[PATCH 2/3] nvme-tcp: align I/O cpu with blk-mq mapping
Hannes Reinecke
hare at suse.de
Mon Jul 8 05:43:34 PDT 2024
On 7/8/24 14:08, Sagi Grimberg wrote:
>
>
> On 08/07/2024 10:10, Hannes Reinecke wrote:
>> We should align the 'io_cpu' setting with the blk-mq
>> cpu mapping to ensure that we're not bouncing threads
>> when doing I/O. To avoid cpu contention this patch also
>> adds an atomic counter for the number of queues on each
>> cpu to distribute the load across all CPUs in the blk-mq cpu set.
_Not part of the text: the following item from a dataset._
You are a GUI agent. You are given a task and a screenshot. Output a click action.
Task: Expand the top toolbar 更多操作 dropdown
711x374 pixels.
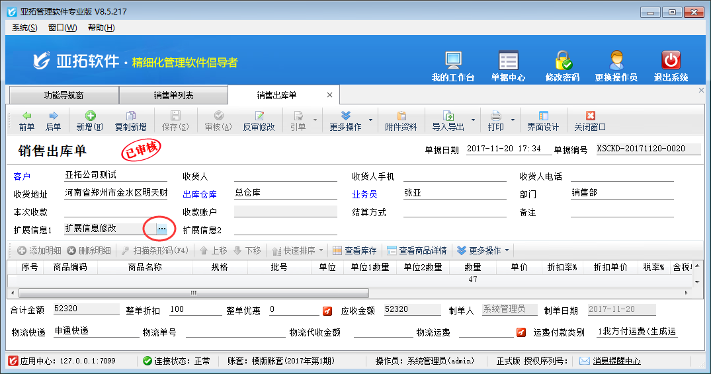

>> Additionally we should always set the 'io_cpu' value, as
>> in the WQ_UNBOUND case it'll be treated as a hint anyway.
>>
>> Performance comparison:
>> baseline rx/tx blk-mq align
>> 4k seq write: 449MiB/s 480MiB/s 524MiB/s
>> 4k rand write: 410MiB/s 481MiB/s 524MiB/s
>> 4k seq read: 478MiB/s 481MiB/s 566MiB/s
>> 4k rand read: 547MiB/s 480MiB/s 511MiB/s
>>
>> Signed-off-by: Hannes Reinecke <hare at kernel.org>
>> ---
>> drivers/nvme/host/tcp.c | 65 +++++++++++++++++++++++++++++++----------
>> 1 file changed, 49 insertions(+), 16 deletions(-)
>>
>> diff --git a/drivers/nvme/host/tcp.c b/drivers/nvme/host/tcp.c
>> index f621d3ba89b2..a5c42a7b4bee 100644
>> --- a/drivers/nvme/host/tcp.c
>> +++ b/drivers/nvme/host/tcp.c
>> @@ -26,6 +26,8 @@
>> struct nvme_tcp_queue;
>> +static atomic_t nvme_tcp_cpu_queues[NR_CPUS];
>> +
>> /* Define the socket priority to use for connections were it is
>> desirable
>> * that the NIC consider performing optimized packet processing or
>> filtering.
>> * A non-zero value being sufficient to indicate general
>> consideration of any
>> @@ -1578,20 +1580,42 @@ static bool nvme_tcp_poll_queue(struct
>> nvme_tcp_queue *queue)
>> static void nvme_tcp_set_queue_io_cpu(struct nvme_tcp_queue *queue)
>> {
>> struct nvme_tcp_ctrl *ctrl = queue->ctrl;
>> - int qid = nvme_tcp_queue_id(queue);
>> - int n = 0;
>> -
>> - if (nvme_tcp_default_queue(queue))
>> - n = qid - 1;
>> - else if (nvme_tcp_read_queue(queue))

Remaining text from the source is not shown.